Teens Survive Lightning Strike, Lived to Tell
Teen boys were struck by lightning while waiting for a ride home from school.
March 16, 2011 -- Dane Zdunich and Alex Lambson are walking miracles. The 17-year-olds survived nature's most sudden and deadly fury -- a lightning strike that stopped both their hearts -- and lived to tell the story.
"Waking up in the hospital a couple days after that ... I had to be told so many times [what happened]," said Zdunich today on "Good Morning America."
"I kinda thought I was in hell," Lambson recalled. "My dad was standing over me...Everything was yellow because my eyes were burned ... I was on a bed that was too small for me."
The two boys were struck on the afternoon of Oct. 5 while they were waiting outside Snow Canyon High School near St. George, Utah, for their ride home.
The best friends were standing near a window and behind a tree when the lightning hit, striking Zdunich from his head to his feet, then traveling through to Lambson. They had no warning.
Ron Hansen, a social science teacher, said he heard a clap of thunder and then screaming. When he ran out of his classroom, he found the two students on the ground.
"To come out and see two boys lying on their backs, smoldering. There's no way to prepare for that," he said. "I thought I was looking at two dead boys."
Hansen and other school officials took turns performing CPR on the boys. Paramedics continued for 20 minutes on Zdunich and 38 minutes on Lambson. Normally efforts are halted after 15 minutes.
An average of 58 people die every year after being struck by lightning.
The teens were struck by what is known a clear sky lightning. The sky was fairly clear before they were struck, and then a black cloud formed just before the strike. Lightning can travel 25 miles ahead of the thunderhead, the storm itself.
Beating the Odds: Teens Still Recovering
For their mothers, who each got a frantic phone call after the accident and rushed to the hospital, seeing their sons was horrifying.
"The smell the first time I saw him, it was horrific, and to see him, it was just unbelievable," said Lambson's mom, Kaleen Talley. "Still to this day, I can't believe they were struck by lightning."
Dane's mother said that for 38 minutes, he was dead for all intents and purposes.
"I'm glad I didn't know that at the time," Leslie Broderick said on "GMA." "When they first took us in to see the boys, he was on a flat board, they rolled him up to take that out from under him and the blood had pooled in the back of his body. At first, we thought it was bruising and then later we found out, he was actually dead for that long."
The boys were severely injured, but their recovery continues.
Lambson was burned on more than 40 percent of his body and had to re-learn how to walk.

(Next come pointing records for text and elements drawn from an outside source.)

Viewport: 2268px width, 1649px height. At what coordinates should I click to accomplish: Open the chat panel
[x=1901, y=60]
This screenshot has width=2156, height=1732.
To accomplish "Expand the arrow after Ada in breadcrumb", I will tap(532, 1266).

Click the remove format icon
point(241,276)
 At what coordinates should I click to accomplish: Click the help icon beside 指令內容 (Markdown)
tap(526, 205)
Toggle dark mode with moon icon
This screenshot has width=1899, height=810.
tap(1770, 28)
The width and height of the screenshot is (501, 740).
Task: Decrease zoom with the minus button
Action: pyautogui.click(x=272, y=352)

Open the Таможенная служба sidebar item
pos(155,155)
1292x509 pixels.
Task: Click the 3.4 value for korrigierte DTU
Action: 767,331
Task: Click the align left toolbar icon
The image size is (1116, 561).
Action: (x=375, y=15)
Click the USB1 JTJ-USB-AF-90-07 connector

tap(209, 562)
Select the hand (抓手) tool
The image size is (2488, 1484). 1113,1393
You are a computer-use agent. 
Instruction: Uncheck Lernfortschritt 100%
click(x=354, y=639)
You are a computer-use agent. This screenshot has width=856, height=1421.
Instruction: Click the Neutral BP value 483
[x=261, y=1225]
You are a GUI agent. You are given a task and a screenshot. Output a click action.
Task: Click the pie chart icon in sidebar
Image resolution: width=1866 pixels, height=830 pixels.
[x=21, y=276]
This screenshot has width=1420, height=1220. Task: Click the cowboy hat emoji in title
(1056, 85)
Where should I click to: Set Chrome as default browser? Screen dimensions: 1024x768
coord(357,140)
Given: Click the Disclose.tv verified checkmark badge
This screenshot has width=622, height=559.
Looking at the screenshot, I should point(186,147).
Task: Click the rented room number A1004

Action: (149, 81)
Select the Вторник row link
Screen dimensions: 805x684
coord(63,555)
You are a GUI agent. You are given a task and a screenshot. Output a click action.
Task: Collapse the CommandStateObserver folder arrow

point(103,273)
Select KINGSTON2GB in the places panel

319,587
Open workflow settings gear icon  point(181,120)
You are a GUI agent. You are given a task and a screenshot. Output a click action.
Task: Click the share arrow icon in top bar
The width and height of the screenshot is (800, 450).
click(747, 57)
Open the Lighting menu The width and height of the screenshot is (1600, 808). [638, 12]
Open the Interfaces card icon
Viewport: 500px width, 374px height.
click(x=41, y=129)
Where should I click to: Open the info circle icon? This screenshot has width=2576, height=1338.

He still doesn't have the full use of his hands and said he struggles with once-simple tasks like opening a bottle of water and using a computer mouse.
"It's going to get better, but it's taking a while," said Lambson, who expects to graduate high school in May and attend college in the fall.
Zdunich suffered injuries to his lungs, heart and pancreas, and nerve damage to his feet, but he can walk and is well enough to be back in school.
"I think [the accident] has changed both of us significantly," Zdunich said. "[We're] trying to go back to where we were."